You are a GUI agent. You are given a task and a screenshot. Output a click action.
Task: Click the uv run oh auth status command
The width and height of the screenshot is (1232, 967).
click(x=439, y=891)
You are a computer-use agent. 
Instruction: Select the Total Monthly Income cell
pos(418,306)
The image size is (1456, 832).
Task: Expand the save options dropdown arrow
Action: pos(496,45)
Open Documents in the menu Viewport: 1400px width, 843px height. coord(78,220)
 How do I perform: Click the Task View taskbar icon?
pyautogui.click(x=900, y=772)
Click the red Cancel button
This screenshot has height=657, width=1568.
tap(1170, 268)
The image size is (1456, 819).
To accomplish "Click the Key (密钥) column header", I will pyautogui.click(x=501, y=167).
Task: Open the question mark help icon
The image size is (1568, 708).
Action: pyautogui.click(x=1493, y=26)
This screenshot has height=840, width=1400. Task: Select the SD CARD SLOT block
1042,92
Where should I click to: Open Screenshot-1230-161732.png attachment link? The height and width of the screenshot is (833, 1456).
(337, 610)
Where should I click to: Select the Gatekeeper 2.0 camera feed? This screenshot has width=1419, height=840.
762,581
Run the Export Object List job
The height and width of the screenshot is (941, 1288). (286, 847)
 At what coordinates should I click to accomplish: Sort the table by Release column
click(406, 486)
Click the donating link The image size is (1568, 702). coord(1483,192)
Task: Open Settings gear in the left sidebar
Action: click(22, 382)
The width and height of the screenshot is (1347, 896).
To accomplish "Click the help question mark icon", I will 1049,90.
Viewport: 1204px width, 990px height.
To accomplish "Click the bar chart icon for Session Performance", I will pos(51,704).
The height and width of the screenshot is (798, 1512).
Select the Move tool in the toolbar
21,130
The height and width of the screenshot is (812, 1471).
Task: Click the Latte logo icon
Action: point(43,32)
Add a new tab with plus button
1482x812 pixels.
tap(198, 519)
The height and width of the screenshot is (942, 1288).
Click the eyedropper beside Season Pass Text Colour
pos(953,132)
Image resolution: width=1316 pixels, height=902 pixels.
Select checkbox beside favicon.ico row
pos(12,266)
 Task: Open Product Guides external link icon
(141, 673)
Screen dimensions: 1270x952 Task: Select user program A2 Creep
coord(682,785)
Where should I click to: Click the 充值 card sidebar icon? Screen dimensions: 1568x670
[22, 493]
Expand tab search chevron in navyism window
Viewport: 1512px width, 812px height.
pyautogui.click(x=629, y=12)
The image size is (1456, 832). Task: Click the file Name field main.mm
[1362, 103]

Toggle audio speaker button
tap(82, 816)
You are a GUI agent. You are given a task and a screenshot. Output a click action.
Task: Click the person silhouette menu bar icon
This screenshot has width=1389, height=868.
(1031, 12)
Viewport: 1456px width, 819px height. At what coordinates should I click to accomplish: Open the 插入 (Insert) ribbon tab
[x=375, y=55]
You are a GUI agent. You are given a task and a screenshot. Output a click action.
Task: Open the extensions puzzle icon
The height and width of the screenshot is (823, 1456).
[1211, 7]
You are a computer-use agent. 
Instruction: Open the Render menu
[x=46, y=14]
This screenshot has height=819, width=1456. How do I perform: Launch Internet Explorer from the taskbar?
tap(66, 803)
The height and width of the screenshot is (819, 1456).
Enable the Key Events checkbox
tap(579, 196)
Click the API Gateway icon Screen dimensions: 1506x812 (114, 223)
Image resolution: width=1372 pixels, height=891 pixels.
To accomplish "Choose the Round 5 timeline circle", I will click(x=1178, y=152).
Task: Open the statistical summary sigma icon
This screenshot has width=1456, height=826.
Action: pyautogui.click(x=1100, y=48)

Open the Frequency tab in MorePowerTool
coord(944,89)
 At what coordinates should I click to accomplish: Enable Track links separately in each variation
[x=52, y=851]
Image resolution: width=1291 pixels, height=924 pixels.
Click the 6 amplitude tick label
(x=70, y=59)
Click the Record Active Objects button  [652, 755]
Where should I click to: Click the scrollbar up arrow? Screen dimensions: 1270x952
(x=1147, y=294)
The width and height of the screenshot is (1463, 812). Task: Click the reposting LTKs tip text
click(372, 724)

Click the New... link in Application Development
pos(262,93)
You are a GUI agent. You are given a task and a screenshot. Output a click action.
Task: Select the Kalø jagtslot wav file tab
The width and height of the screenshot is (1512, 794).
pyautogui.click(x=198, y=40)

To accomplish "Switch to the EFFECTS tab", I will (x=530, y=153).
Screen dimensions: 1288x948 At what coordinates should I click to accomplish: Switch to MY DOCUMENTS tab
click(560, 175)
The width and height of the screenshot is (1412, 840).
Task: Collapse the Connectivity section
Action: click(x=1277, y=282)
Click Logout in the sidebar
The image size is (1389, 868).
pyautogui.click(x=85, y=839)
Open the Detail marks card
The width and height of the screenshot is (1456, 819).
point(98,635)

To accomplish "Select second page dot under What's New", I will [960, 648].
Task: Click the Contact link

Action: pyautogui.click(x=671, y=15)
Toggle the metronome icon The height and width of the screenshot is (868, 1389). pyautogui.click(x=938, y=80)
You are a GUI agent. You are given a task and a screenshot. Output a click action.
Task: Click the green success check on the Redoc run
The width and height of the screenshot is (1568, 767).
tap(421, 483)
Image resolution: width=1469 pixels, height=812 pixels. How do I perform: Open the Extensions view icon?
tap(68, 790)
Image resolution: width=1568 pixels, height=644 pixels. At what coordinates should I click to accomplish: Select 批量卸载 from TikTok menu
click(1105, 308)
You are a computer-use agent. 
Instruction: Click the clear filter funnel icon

▬▬▬▬▬▬▬▬▬▬

**Directions for this task:** Copy out the entries above without altering a single character.

**Answer space:**
You are a GUI agent. You are given a task and a screenshot. Output a click action.
Task: Click the uv run oh auth status command
The width and height of the screenshot is (1232, 967).
click(x=439, y=891)
You are a computer-use agent. 
Instruction: Select the Total Monthly Income cell
pos(418,306)
The image size is (1456, 832).
Task: Expand the save options dropdown arrow
Action: pos(496,45)
Open Documents in the menu Viewport: 1400px width, 843px height. coord(78,220)
 How do I perform: Click the Task View taskbar icon?
pyautogui.click(x=900, y=772)
Click the red Cancel button
This screenshot has height=657, width=1568.
tap(1170, 268)
The image size is (1456, 819).
To accomplish "Click the Key (密钥) column header", I will pyautogui.click(x=501, y=167).
Task: Open the question mark help icon
The image size is (1568, 708).
Action: pyautogui.click(x=1493, y=26)
This screenshot has height=840, width=1400. Task: Select the SD CARD SLOT block
1042,92
Where should I click to: Open Screenshot-1230-161732.png attachment link? The height and width of the screenshot is (833, 1456).
(337, 610)
Where should I click to: Select the Gatekeeper 2.0 camera feed? This screenshot has width=1419, height=840.
762,581
Run the Export Object List job
The height and width of the screenshot is (941, 1288). (286, 847)
 At what coordinates should I click to accomplish: Sort the table by Release column
click(406, 486)
Click the donating link The image size is (1568, 702). coord(1483,192)
Task: Open Settings gear in the left sidebar
Action: click(22, 382)
The width and height of the screenshot is (1347, 896).
To accomplish "Click the help question mark icon", I will 1049,90.
Viewport: 1204px width, 990px height.
To accomplish "Click the bar chart icon for Session Performance", I will pos(51,704).
The height and width of the screenshot is (798, 1512).
Select the Move tool in the toolbar
21,130
The height and width of the screenshot is (812, 1471).
Task: Click the Latte logo icon
Action: point(43,32)
Add a new tab with plus button
1482x812 pixels.
tap(198, 519)
The height and width of the screenshot is (942, 1288).
Click the eyedropper beside Season Pass Text Colour
pos(953,132)
Image resolution: width=1316 pixels, height=902 pixels.
Select checkbox beside favicon.ico row
pos(12,266)
 Task: Open Product Guides external link icon
(141, 673)
Screen dimensions: 1270x952 Task: Select user program A2 Creep
coord(682,785)
Where should I click to: Click the 充值 card sidebar icon? Screen dimensions: 1568x670
[22, 493]
Expand tab search chevron in navyism window
Viewport: 1512px width, 812px height.
pyautogui.click(x=629, y=12)
The image size is (1456, 832). Task: Click the file Name field main.mm
[1362, 103]

Toggle audio speaker button
tap(82, 816)
You are a GUI agent. You are given a task and a screenshot. Output a click action.
Task: Click the person silhouette menu bar icon
This screenshot has width=1389, height=868.
(1031, 12)
Viewport: 1456px width, 819px height. At what coordinates should I click to accomplish: Open the 插入 (Insert) ribbon tab
[x=375, y=55]
You are a GUI agent. You are given a task and a screenshot. Output a click action.
Task: Open the extensions puzzle icon
The height and width of the screenshot is (823, 1456).
[1211, 7]
You are a computer-use agent. 
Instruction: Open the Render menu
[x=46, y=14]
This screenshot has height=819, width=1456. How do I perform: Launch Internet Explorer from the taskbar?
tap(66, 803)
The height and width of the screenshot is (819, 1456).
Enable the Key Events checkbox
tap(579, 196)
Click the API Gateway icon Screen dimensions: 1506x812 (114, 223)
Image resolution: width=1372 pixels, height=891 pixels.
To accomplish "Choose the Round 5 timeline circle", I will click(x=1178, y=152).
Task: Open the statistical summary sigma icon
This screenshot has width=1456, height=826.
Action: pyautogui.click(x=1100, y=48)

Open the Frequency tab in MorePowerTool
coord(944,89)
 At what coordinates should I click to accomplish: Enable Track links separately in each variation
[x=52, y=851]
Image resolution: width=1291 pixels, height=924 pixels.
Click the 6 amplitude tick label
(x=70, y=59)
Click the Record Active Objects button  [652, 755]
Where should I click to: Click the scrollbar up arrow? Screen dimensions: 1270x952
(x=1147, y=294)
The width and height of the screenshot is (1463, 812). Task: Click the reposting LTKs tip text
click(372, 724)

Click the New... link in Application Development
pos(262,93)
You are a GUI agent. You are given a task and a screenshot. Output a click action.
Task: Select the Kalø jagtslot wav file tab
The width and height of the screenshot is (1512, 794).
pyautogui.click(x=198, y=40)

To accomplish "Switch to the EFFECTS tab", I will (x=530, y=153).
Screen dimensions: 1288x948 At what coordinates should I click to accomplish: Switch to MY DOCUMENTS tab
click(560, 175)
The width and height of the screenshot is (1412, 840).
Task: Collapse the Connectivity section
Action: click(x=1277, y=282)
Click Logout in the sidebar
The image size is (1389, 868).
pyautogui.click(x=85, y=839)
Open the Detail marks card
The width and height of the screenshot is (1456, 819).
point(98,635)

To accomplish "Select second page dot under What's New", I will [960, 648].
Task: Click the Contact link

Action: pyautogui.click(x=671, y=15)
Toggle the metronome icon The height and width of the screenshot is (868, 1389). pyautogui.click(x=938, y=80)
You are a GUI agent. You are given a task and a screenshot. Output a click action.
Task: Click the green success check on the Redoc run
The width and height of the screenshot is (1568, 767).
tap(421, 483)
Image resolution: width=1469 pixels, height=812 pixels. How do I perform: Open the Extensions view icon?
tap(68, 790)
Image resolution: width=1568 pixels, height=644 pixels. At what coordinates should I click to accomplish: Select 批量卸载 from TikTok menu
click(1105, 308)
You are a computer-use agent. 
Instruction: Click the clear filter funnel icon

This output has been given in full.